Task requirements: Repeat every entry in full. Match each line exactly.

Data provided:
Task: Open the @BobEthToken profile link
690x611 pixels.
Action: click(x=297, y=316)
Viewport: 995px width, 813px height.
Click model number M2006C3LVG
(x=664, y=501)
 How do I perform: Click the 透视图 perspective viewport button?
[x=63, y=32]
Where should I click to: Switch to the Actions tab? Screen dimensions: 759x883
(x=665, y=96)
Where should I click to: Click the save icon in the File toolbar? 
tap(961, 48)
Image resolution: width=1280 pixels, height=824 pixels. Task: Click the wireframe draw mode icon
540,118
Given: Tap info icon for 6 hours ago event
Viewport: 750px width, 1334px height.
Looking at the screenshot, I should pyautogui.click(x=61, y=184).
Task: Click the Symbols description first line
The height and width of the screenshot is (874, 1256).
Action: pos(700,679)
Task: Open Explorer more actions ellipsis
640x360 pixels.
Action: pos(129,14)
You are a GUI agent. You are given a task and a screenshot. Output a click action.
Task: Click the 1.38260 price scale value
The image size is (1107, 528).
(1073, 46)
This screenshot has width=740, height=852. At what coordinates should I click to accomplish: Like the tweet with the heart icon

Result:
Task: Open the @BobEthToken profile link
690x611 pixels.
Action: click(x=297, y=316)
Viewport: 995px width, 813px height.
Click model number M2006C3LVG
(x=664, y=501)
 How do I perform: Click the 透视图 perspective viewport button?
[x=63, y=32]
Where should I click to: Switch to the Actions tab? Screen dimensions: 759x883
(x=665, y=96)
Where should I click to: Click the save icon in the File toolbar? 
tap(961, 48)
Image resolution: width=1280 pixels, height=824 pixels. Task: Click the wireframe draw mode icon
540,118
Given: Tap info icon for 6 hours ago event
Viewport: 750px width, 1334px height.
Looking at the screenshot, I should pyautogui.click(x=61, y=184).
Task: Click the Symbols description first line
The height and width of the screenshot is (874, 1256).
Action: pos(700,679)
Task: Open Explorer more actions ellipsis
640x360 pixels.
Action: pos(129,14)
You are a GUI agent. You are given a task and a screenshot. Output a click action.
Task: Click the 1.38260 price scale value
The image size is (1107, 528).
(1073, 46)
This screenshot has width=740, height=852. At what coordinates should I click to accomplish: Like the tweet with the heart icon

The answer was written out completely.